The oxidation number of oxygen in $K{O_2}$ is:
A. -2
B. -1
C. $\dfrac{{ - 1}}{2}$
D. $\dfrac{{ - 1}}{3}$

Answer 1

Hint: Just try to recall that oxidation number is the number of electrons that an atom either gains or loses in order to form a chemical bond with another atom. Now by knowing the basic rules of oxidation state you can easily find the oxidation state of oxygen in $K{O_2}$.

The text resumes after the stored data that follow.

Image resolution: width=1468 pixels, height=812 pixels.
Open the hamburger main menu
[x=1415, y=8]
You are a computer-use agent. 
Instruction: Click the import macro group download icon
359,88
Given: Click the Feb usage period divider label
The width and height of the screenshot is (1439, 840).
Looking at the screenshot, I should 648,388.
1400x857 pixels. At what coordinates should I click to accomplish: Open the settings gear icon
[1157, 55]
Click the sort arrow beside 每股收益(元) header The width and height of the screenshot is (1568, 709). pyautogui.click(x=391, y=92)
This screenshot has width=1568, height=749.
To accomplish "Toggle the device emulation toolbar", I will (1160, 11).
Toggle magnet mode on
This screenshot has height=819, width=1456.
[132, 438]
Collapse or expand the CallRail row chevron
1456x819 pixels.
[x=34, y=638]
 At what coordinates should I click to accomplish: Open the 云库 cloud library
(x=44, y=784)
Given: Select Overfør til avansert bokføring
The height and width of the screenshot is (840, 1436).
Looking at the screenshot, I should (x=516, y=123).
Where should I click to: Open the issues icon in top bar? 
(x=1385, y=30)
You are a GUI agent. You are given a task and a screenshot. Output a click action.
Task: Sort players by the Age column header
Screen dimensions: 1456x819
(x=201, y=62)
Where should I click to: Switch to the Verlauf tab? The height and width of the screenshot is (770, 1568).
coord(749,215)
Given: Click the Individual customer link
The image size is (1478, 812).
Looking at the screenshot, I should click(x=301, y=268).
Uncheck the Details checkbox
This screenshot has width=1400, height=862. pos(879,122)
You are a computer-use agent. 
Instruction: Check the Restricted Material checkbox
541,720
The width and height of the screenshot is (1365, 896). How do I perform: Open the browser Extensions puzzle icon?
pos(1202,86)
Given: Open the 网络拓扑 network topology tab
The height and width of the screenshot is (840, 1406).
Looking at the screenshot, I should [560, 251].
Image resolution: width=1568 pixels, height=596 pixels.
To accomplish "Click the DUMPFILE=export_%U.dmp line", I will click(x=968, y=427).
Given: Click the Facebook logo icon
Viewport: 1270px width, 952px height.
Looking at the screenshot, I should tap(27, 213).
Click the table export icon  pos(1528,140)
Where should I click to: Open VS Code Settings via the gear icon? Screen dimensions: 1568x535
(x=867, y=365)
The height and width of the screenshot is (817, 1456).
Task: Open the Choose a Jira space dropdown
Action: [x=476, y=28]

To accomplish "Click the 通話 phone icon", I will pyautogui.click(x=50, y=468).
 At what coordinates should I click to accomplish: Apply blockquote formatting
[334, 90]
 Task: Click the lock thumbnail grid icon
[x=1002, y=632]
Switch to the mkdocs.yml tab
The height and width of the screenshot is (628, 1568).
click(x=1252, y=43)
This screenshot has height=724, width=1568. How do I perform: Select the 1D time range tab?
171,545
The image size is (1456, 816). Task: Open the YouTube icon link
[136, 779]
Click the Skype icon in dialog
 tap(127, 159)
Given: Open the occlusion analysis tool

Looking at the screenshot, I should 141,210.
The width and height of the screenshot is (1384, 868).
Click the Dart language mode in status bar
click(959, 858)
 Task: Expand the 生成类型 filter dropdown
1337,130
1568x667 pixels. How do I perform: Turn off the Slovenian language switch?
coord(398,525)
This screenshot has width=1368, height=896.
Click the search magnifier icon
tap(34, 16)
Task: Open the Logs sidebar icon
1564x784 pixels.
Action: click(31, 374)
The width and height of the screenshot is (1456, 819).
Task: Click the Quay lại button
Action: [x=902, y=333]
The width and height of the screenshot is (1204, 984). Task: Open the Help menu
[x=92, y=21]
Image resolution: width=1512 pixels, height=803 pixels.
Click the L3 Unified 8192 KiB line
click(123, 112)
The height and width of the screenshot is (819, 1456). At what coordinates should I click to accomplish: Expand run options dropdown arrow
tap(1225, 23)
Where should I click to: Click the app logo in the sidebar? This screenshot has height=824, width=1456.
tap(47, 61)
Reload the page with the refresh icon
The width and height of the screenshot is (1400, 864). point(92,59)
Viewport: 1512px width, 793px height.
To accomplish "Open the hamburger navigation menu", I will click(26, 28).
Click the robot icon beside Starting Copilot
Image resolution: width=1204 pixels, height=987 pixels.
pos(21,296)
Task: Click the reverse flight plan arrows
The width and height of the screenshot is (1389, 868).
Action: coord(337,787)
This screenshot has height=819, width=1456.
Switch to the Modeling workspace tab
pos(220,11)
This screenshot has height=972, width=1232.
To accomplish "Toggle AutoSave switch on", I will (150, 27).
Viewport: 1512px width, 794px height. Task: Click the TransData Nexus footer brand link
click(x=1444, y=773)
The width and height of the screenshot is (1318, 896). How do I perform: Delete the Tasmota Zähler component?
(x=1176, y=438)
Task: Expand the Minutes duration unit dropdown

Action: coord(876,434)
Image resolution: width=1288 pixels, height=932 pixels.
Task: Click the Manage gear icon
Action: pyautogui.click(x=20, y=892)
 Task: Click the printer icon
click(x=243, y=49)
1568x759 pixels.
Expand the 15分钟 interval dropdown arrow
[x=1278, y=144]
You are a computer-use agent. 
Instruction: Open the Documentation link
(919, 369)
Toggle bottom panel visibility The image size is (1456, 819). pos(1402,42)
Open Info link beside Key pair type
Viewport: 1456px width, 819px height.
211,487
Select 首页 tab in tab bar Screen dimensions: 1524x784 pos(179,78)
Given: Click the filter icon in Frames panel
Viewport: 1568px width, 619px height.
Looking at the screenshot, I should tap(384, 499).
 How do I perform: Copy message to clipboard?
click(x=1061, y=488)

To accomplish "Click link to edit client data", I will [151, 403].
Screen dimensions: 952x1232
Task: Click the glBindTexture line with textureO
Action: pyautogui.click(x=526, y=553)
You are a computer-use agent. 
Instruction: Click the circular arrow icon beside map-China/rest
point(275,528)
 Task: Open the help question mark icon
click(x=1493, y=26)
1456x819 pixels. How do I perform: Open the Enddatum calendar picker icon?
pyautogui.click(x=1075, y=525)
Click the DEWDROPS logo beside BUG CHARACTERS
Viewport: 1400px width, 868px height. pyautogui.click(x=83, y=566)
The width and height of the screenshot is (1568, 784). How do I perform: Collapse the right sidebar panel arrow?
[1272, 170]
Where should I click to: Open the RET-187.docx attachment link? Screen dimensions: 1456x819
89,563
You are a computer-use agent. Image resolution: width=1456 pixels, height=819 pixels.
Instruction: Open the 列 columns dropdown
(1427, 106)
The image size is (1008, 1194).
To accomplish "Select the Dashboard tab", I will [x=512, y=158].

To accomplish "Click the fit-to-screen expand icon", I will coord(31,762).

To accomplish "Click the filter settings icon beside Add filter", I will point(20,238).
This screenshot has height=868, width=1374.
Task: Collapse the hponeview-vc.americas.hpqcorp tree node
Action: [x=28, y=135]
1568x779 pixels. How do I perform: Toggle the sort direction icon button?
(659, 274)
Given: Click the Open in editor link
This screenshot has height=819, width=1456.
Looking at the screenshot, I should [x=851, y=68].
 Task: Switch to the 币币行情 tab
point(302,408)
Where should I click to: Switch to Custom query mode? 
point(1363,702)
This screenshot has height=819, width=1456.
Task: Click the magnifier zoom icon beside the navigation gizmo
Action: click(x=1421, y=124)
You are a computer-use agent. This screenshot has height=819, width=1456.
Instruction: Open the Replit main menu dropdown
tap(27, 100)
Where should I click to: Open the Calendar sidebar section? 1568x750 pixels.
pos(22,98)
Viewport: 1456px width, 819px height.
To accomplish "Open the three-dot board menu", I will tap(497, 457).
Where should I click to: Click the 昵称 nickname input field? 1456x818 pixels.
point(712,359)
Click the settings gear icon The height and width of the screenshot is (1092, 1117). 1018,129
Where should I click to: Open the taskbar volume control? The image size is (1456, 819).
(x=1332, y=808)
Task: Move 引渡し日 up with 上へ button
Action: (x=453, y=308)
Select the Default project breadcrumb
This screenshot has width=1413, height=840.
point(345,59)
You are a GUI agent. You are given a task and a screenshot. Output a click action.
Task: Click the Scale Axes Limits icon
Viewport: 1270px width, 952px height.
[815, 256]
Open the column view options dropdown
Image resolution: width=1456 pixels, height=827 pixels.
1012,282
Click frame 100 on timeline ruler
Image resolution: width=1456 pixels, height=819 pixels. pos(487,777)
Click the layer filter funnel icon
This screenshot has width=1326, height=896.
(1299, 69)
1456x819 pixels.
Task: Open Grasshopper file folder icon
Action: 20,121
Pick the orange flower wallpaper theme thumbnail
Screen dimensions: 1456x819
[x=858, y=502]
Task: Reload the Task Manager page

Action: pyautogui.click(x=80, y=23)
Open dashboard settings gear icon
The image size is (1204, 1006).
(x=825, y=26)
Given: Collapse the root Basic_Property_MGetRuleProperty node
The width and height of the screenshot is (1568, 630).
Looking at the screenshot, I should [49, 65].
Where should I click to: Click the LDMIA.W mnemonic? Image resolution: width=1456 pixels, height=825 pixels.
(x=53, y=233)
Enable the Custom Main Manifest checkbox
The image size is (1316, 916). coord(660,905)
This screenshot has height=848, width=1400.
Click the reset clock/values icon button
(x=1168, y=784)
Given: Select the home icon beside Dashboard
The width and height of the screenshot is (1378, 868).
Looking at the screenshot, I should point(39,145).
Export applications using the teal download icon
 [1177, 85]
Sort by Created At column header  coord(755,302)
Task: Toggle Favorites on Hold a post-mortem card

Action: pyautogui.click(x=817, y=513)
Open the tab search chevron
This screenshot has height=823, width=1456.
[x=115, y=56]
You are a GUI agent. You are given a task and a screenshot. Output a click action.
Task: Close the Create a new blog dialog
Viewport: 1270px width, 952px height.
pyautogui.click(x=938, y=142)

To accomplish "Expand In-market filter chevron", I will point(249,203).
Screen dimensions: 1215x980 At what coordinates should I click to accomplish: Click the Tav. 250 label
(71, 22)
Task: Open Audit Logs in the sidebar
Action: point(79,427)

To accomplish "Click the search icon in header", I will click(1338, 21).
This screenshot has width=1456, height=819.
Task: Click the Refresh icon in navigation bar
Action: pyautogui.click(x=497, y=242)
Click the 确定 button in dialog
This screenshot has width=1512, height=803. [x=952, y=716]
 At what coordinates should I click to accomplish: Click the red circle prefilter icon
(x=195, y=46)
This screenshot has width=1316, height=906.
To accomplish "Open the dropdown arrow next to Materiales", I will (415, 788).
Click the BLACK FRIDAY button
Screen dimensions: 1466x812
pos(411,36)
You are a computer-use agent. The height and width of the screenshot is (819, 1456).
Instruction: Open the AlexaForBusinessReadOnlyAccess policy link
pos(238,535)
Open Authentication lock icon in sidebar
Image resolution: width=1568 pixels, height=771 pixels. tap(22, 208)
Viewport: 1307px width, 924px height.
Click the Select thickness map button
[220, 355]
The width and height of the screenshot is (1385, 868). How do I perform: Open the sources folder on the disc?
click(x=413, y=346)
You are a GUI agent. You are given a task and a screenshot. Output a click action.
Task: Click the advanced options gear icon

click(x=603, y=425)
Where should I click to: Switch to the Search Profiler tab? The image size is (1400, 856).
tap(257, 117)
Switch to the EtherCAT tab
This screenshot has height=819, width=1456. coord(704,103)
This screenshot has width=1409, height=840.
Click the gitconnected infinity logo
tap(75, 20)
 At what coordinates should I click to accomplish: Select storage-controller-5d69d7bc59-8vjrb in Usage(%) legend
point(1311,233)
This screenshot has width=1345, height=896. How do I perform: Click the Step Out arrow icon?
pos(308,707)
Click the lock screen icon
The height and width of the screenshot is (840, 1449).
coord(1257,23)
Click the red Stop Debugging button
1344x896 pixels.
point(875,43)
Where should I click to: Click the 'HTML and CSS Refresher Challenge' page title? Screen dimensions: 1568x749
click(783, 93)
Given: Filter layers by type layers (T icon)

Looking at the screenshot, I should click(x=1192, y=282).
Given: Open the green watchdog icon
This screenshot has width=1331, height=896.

Complete step by step solution:
There are some rules to assign an oxidation number to a given element or compound.
The rules are as follows:
Rule 1: The oxidation state of any free element is equal to 0. For example: the oxidation number of $Na$ is 0.
Rule 2: If any monatomic ion is given, then the oxidation number of that ion is its net charge.
Rule 3: In most compounds, oxidation state of oxygen atom is -2 except in case of peroxides where it is -1.
Rule 4: All alkali metals i.e. group 1 elements exhibit oxidation state of +1 in their compounds.
Rule 5: Oxidation number of all alkaline earth metals i.e. group 2 elements are taken +2 in their compounds.
Rule 6: Oxidation number of all halogens are taken as -1 except some cases. But the oxidation number of fluorine is always taken as -1 in their compounds
Rule 7: If the given species is neutral then, the sum of all the oxidation numbers of the constituent atoms equals to 0.
Coming to the question now you can easily calculate the oxidation state of oxygen in $K{O_2}$ by using above stated rules:
Calculation:
Since, Potassium is an alkali metal
So, from rule 4 oxidation number of potassium, K= +1
Let the oxidation number of oxygen be x in $K{O_2}$.
So, By Rule 7:
$( + 1) + 2 \times x = 0 \\\ \Rightarrow 1 + 2x = 0 \\\ \Rightarrow 2x = ( - 1) \\\ x = \dfrac{{ - 1}}{2} \\\$
Therefore, from the above calculation we can easily say that option C is the correct option to the given question.

Note: If a polyatomic ion is given then in that case, the sum of all oxidation numbers of all atoms that constitute them equals the net charge of the polyatomic ion.
Also, you should know that $K{O_2}$ is a very stable superoxide and is paramagnetic due to the presence of unpaired electrons.